-- START OF SUPPLIED DATA --
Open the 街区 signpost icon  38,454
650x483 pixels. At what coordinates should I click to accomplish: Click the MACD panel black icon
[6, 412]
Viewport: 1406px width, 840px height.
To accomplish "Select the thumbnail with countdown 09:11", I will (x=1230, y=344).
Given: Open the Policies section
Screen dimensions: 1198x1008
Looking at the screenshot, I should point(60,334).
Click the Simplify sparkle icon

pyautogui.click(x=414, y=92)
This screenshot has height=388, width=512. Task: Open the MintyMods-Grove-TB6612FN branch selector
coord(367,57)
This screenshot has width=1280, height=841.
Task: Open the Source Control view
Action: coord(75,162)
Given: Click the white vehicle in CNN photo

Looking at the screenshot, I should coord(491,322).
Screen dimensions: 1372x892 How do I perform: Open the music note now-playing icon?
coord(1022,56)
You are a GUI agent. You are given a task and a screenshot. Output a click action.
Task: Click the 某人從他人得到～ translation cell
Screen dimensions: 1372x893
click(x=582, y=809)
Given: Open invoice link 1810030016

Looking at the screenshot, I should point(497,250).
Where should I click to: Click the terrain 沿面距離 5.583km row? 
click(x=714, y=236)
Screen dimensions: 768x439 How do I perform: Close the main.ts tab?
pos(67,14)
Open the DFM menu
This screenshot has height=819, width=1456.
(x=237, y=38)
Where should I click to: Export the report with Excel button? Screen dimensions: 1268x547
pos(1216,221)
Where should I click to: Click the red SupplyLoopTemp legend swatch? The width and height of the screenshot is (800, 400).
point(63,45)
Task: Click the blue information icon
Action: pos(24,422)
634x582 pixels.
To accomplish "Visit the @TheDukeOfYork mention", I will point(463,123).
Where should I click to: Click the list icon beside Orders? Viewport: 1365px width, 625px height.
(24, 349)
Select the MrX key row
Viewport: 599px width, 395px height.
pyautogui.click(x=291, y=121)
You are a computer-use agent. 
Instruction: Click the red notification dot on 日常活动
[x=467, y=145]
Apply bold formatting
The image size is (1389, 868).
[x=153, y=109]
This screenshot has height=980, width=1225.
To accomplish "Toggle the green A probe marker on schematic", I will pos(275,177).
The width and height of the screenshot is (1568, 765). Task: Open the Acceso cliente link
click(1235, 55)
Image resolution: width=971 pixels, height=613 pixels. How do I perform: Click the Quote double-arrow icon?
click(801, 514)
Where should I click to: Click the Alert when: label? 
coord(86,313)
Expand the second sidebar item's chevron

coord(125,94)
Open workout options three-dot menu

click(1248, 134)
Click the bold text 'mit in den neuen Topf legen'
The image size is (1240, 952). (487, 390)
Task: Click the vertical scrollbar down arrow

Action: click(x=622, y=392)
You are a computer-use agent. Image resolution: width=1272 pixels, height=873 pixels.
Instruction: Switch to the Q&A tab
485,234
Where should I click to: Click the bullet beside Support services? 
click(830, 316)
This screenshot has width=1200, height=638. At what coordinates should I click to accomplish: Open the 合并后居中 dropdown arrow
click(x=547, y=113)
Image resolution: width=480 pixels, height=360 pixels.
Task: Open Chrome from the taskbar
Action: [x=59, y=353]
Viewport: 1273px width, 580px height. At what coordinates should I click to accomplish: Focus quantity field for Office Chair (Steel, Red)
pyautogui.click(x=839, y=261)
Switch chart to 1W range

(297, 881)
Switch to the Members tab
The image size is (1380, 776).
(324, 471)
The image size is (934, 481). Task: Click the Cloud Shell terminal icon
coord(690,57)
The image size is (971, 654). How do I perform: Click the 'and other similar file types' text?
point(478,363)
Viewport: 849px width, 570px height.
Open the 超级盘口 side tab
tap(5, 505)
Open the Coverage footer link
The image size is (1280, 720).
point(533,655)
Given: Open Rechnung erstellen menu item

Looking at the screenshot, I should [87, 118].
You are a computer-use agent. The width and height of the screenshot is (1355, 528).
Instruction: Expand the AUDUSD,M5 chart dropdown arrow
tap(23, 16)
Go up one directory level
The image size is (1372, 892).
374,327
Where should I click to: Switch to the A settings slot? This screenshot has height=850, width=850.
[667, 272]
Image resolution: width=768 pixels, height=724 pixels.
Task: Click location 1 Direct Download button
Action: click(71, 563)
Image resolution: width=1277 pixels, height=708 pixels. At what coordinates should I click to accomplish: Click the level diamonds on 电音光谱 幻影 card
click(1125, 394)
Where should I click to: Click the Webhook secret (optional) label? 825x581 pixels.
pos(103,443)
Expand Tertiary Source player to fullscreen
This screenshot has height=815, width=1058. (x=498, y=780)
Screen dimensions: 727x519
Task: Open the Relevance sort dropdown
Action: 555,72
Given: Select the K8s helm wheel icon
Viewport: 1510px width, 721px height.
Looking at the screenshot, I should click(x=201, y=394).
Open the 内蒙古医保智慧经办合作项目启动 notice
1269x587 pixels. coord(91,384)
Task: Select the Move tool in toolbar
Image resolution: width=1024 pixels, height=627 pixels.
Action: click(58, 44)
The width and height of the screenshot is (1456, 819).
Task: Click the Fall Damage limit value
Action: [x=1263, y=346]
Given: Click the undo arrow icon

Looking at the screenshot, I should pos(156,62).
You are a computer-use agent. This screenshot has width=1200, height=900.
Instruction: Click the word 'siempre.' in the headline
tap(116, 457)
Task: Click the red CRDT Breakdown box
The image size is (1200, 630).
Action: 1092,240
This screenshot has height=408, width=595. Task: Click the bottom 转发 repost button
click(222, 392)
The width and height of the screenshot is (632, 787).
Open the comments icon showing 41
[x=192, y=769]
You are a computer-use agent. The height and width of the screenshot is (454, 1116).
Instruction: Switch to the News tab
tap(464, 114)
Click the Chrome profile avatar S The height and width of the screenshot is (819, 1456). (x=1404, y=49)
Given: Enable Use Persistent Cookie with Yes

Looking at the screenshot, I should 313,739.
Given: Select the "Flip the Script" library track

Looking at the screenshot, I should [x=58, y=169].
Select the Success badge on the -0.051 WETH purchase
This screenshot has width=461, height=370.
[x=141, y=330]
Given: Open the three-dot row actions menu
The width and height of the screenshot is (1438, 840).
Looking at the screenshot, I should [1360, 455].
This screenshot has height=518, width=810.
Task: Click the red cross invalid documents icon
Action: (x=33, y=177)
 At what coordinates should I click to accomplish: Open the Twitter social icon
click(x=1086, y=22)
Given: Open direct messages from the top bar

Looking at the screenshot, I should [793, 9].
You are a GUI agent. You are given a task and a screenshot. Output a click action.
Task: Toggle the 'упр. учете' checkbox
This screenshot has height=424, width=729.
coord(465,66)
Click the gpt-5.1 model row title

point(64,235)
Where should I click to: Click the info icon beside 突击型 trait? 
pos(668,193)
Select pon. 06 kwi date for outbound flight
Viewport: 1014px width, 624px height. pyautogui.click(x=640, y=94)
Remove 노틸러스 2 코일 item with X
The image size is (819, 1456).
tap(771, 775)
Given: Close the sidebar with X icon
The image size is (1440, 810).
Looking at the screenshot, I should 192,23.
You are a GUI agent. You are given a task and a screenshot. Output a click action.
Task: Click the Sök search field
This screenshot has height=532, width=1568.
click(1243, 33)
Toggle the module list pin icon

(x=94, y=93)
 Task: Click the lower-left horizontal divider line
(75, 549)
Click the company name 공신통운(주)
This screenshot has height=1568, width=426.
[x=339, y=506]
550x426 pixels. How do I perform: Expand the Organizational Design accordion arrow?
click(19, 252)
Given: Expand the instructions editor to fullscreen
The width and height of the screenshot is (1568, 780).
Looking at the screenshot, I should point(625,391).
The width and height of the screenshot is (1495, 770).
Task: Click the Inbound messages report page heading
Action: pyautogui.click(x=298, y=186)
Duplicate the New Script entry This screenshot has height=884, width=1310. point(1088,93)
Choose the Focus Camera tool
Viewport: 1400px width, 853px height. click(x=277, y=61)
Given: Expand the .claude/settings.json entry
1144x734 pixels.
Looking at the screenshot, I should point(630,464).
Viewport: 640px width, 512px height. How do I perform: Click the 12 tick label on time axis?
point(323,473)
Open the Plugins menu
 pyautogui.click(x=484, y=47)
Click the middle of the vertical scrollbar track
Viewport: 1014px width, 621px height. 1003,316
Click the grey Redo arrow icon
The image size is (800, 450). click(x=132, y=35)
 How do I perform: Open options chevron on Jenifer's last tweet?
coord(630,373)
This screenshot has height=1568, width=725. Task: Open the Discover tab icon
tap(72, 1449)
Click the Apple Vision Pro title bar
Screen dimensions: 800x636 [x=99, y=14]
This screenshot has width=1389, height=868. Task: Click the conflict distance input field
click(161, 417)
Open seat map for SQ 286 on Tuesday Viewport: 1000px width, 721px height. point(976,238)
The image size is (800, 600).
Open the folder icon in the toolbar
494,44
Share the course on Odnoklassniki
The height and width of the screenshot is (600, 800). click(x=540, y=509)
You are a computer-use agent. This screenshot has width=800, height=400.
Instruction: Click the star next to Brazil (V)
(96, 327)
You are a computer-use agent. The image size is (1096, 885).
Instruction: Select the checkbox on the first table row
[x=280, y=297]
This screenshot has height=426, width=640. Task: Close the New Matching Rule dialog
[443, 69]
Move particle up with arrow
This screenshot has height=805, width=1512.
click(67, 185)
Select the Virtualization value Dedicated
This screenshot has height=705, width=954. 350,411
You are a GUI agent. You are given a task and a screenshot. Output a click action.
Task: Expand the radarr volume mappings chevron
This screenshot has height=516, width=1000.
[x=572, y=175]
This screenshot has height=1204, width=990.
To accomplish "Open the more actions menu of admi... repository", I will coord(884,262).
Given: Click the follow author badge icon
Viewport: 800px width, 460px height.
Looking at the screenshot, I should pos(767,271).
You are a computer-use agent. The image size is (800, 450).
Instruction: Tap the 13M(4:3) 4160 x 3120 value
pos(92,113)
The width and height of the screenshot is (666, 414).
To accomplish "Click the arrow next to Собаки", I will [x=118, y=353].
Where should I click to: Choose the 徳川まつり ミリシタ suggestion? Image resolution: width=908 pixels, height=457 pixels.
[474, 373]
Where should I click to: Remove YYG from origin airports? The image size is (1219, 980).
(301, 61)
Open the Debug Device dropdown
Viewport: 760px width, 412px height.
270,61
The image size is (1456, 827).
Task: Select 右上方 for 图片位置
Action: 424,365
-- END OF SUPPLIED DATA --
- [EXERCISE GOAL]: Please repeat the records from the start through the line containing "will (x=1230, y=344).", renaming "thumbnail" to "preview" and leaving everything else unchanged.

- [FINISHED EXERCISE]:
Open the 街区 signpost icon  38,454
650x483 pixels. At what coordinates should I click to accomplish: Click the MACD panel black icon
[6, 412]
Viewport: 1406px width, 840px height.
To accomplish "Select the preview with countdown 09:11", I will (x=1230, y=344).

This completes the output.